**TASK DIRECTIONS**
Scan the entries for lines with the word "controls", then copy those lines.

Records from a collection:
__________
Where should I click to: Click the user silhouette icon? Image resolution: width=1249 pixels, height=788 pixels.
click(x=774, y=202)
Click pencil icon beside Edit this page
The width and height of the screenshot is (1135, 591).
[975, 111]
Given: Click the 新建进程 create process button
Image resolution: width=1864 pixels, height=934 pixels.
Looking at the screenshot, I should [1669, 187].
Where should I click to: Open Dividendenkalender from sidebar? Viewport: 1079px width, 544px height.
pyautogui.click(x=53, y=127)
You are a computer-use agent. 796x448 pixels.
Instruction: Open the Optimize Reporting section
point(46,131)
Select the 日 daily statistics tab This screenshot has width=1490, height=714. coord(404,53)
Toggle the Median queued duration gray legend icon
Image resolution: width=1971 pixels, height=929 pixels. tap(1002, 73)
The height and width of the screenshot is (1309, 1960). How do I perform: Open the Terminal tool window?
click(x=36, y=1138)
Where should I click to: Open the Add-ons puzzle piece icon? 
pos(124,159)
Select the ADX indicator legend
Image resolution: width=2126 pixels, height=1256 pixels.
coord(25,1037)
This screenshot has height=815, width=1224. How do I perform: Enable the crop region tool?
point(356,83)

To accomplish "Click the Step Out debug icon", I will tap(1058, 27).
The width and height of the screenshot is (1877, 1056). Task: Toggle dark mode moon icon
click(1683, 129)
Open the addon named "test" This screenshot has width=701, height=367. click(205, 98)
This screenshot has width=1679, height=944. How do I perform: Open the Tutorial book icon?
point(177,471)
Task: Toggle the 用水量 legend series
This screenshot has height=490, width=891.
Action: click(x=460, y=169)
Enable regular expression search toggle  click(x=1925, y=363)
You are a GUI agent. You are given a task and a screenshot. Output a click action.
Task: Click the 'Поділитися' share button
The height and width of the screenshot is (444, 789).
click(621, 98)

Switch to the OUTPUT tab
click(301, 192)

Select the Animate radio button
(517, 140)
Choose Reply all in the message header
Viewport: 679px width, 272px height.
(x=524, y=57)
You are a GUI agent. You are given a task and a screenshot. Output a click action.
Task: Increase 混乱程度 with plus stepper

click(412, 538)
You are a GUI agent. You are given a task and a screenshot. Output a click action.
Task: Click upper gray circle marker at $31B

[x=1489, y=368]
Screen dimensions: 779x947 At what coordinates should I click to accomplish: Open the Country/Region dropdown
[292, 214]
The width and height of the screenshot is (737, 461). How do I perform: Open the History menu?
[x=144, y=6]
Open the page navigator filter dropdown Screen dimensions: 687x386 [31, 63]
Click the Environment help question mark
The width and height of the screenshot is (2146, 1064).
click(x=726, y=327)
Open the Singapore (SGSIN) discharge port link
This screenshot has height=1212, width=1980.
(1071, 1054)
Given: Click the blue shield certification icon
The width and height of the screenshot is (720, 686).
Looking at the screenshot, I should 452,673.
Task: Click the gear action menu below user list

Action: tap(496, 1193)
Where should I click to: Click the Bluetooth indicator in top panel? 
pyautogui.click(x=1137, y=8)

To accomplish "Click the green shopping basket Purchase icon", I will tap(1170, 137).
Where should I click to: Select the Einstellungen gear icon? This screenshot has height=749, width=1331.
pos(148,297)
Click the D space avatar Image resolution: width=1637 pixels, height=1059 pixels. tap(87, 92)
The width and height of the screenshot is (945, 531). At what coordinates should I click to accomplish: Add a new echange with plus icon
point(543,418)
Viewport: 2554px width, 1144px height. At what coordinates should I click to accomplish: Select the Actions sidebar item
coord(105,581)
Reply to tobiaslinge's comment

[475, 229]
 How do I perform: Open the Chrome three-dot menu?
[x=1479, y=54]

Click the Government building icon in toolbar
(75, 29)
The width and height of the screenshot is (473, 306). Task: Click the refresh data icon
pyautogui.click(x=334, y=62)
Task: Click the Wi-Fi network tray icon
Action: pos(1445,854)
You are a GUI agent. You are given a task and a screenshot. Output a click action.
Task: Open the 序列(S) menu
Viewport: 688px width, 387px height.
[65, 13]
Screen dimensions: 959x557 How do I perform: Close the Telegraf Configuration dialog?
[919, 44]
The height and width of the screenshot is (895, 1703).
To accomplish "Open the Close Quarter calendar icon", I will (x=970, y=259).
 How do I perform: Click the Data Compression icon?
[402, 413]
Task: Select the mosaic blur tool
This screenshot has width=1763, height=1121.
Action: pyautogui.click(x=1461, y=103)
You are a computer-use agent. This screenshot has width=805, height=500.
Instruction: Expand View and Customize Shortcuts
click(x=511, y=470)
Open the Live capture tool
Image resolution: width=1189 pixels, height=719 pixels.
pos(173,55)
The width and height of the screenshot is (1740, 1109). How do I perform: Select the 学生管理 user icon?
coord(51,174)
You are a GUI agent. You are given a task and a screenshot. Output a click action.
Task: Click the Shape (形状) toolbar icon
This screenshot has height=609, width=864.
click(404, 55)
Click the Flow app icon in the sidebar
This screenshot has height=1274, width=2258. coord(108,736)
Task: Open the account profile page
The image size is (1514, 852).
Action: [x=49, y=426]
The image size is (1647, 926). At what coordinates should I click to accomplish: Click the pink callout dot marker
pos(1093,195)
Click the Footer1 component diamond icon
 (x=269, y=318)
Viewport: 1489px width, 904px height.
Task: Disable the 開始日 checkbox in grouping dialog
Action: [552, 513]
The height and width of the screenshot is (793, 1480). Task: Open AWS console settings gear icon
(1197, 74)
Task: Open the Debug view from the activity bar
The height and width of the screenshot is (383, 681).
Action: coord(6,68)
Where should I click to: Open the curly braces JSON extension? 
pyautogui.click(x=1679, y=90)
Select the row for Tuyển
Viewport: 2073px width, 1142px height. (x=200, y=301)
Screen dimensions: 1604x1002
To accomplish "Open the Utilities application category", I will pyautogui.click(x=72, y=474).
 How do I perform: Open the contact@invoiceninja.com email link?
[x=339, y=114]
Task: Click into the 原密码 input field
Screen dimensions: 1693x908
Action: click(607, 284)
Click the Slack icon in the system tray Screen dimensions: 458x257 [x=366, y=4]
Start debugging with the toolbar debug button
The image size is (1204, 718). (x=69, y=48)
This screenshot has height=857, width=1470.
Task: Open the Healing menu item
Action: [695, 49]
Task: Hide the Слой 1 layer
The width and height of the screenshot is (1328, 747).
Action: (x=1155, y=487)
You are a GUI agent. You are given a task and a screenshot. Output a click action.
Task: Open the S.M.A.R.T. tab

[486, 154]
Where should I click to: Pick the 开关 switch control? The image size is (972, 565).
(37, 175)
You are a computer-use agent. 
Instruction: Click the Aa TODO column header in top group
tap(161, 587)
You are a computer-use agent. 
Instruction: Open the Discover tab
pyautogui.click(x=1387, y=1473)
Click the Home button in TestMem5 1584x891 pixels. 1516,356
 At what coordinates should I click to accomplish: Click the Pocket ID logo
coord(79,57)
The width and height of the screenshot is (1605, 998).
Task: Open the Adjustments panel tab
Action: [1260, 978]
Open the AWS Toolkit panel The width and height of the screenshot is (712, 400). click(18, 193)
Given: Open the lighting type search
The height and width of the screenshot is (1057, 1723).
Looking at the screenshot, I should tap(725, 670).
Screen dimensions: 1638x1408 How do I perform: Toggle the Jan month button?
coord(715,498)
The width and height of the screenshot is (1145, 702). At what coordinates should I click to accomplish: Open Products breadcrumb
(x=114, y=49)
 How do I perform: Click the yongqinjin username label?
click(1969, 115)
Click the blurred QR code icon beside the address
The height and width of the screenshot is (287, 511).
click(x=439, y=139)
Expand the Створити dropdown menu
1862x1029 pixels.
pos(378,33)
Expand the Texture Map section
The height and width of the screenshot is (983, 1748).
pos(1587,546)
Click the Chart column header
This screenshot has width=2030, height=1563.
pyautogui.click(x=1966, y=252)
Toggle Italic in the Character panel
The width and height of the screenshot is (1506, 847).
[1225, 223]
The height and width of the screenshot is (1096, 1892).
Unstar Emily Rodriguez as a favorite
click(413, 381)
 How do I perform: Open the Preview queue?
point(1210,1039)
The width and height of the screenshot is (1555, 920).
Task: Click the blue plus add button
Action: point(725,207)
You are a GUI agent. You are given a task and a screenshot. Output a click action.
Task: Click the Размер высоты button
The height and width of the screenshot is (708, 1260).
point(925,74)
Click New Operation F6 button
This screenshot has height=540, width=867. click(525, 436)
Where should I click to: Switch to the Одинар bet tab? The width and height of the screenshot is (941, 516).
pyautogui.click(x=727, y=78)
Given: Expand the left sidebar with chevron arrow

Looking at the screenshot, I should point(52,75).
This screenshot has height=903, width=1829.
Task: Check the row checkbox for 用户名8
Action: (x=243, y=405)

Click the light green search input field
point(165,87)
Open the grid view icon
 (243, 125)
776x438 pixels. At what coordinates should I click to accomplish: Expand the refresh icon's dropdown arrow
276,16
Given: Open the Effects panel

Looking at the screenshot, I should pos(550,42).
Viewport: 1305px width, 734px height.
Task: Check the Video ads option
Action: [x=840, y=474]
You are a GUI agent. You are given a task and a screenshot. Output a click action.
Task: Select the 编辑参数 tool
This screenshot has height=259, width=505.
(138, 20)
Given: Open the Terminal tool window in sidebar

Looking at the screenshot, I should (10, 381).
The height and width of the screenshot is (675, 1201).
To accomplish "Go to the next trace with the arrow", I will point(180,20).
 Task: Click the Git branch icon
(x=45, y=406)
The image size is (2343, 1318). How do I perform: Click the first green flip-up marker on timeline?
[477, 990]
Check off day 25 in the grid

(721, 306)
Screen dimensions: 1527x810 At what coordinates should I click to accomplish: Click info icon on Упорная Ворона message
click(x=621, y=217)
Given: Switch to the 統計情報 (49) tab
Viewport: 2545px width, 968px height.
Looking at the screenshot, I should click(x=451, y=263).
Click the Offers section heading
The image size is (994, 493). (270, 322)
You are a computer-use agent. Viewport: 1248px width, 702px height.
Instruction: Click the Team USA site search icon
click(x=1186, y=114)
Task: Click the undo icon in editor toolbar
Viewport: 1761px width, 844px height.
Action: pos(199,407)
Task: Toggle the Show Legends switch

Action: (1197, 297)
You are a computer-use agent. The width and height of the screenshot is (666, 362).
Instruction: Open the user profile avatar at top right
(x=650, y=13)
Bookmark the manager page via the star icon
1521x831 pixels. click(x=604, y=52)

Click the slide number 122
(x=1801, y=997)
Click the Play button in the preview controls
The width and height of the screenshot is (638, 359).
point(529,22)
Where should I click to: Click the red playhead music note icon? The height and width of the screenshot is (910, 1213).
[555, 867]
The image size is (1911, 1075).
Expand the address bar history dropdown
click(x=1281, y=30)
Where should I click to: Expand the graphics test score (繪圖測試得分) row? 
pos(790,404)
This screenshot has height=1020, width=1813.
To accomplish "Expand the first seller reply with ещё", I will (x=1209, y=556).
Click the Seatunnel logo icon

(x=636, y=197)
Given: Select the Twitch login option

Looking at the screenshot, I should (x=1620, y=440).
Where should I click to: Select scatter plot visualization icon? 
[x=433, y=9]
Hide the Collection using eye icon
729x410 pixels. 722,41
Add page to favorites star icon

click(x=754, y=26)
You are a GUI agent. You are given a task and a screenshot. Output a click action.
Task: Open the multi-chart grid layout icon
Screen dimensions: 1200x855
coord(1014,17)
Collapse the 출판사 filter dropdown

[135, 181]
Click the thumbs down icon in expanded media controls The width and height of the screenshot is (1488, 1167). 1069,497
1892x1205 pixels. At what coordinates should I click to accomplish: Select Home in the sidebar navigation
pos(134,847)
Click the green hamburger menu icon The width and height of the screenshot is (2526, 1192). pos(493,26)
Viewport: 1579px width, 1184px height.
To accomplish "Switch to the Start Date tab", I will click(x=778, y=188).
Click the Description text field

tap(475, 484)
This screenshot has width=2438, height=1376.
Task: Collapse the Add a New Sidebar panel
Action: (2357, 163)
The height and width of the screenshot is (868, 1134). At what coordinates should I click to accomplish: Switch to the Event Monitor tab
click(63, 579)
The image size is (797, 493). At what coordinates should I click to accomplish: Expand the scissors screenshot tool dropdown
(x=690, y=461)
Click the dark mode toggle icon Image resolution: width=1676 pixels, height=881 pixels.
__________
**COMPLETED EXERCISE**
Click the Play button in the preview controls
Click the thumbs down icon in expanded media controls The width and height of the screenshot is (1488, 1167). 1069,497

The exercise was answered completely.